Lloyd and her crew partner Caitlin Elks were leading the event going into the final day of racing on Sunday, and were only denied a World Cup crown when their boat capsized in tough conditions on Port Phillip Bay - a mistake that handed the fellow Australian crew of Olivia Price and Eliza Solly the victory.

Despite a deflating end, Lloyd has been through far greater setbacks to notch this, her most significant achievement since the accident in her first senior regatta.

''It has been hard to come back, starting with getting my speech back … learning people's names again … all those things,'' she said. ''A lot of doctors didn't want me to get back on the water, they were worried about me hitting my head again.

''But sailing is something I wanted in my life. Sometimes when I'm on the water I think about that day [of the accident].

''But I'm so glad that I didn't listen to the doctors.''

Lloyd, who now wears a helmet when she competes, spent three weeks in an induced coma with swelling around her brain and fluid on her lungs after being knocked unconscious when the windsurfer hit her boat, planed over the vessel and hit Lloyd in the head, knocking her into the water.

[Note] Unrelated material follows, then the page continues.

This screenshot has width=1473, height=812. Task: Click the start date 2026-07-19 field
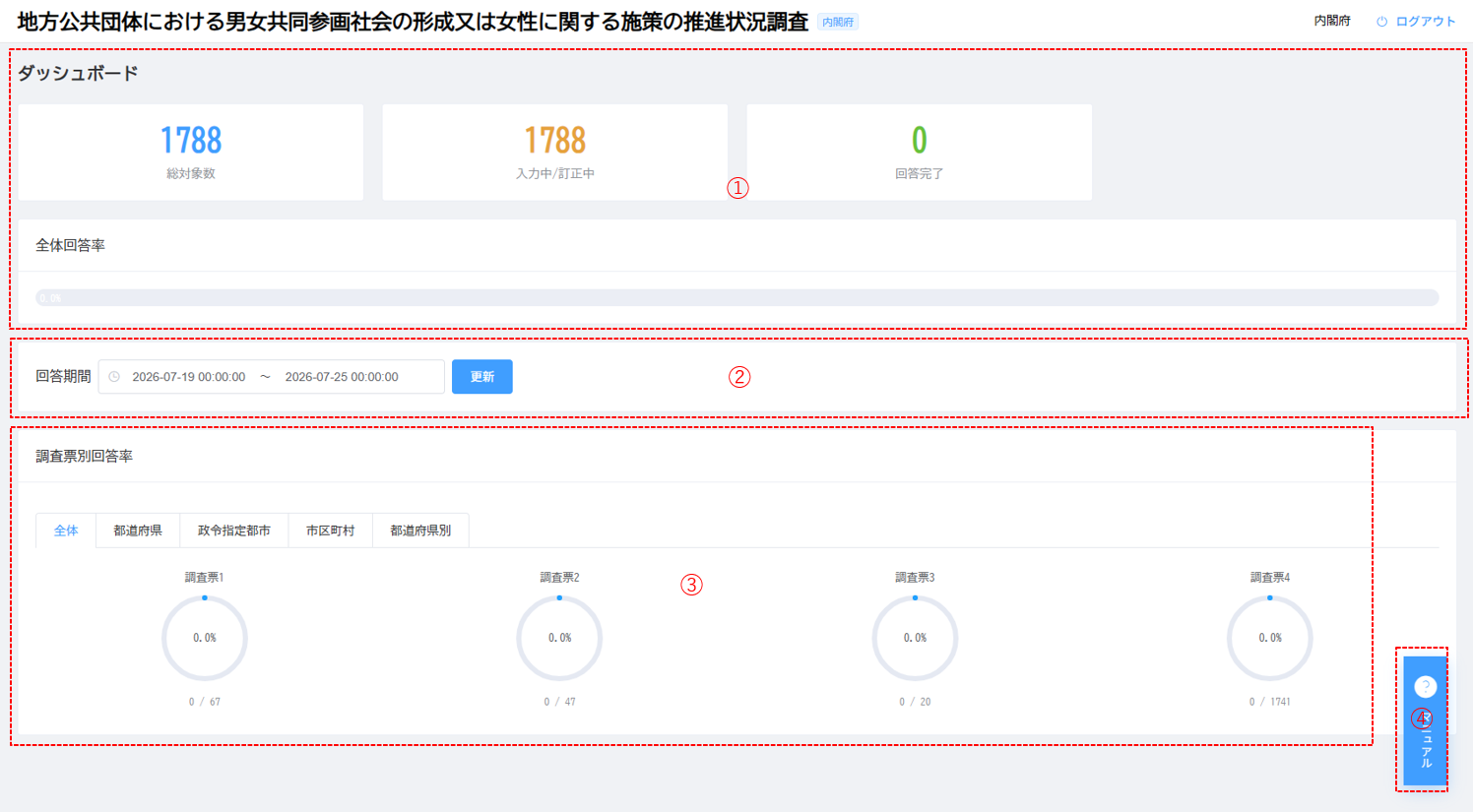[x=188, y=377]
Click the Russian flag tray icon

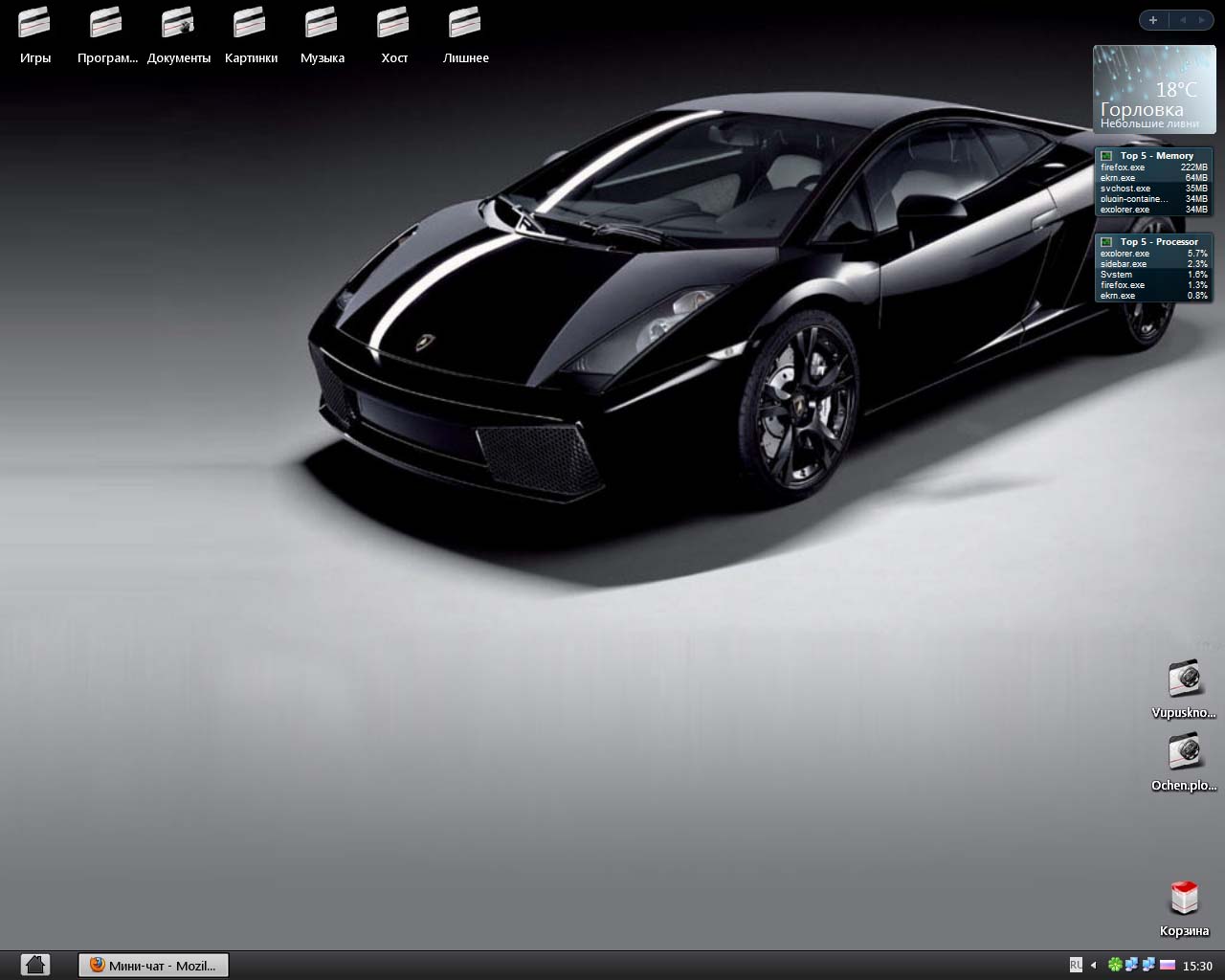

Lloyd's uplifting story fitted nicely into a triumphant World Cup for the host nation.

Australia topped the medal tally with 22, eight ahead of China, and had an equal-best five gold medals alongside the Chinese team, which also had five.

Aside from Price and Solly, Australian crews Nathan Outteridge and Iain Jensen (49er class) and Darren Bundock and Nina Curtis (Nacra 17 class) also claimed gold medals on Sunday.

It followed Saturday's gold medal performance from Australian crew Mathew Belcher and Will Ryan in the 470 class - which continued the pair's 12-month undefeated streak - and that of world No.1 Tom Burton, who won gold in the Laser class.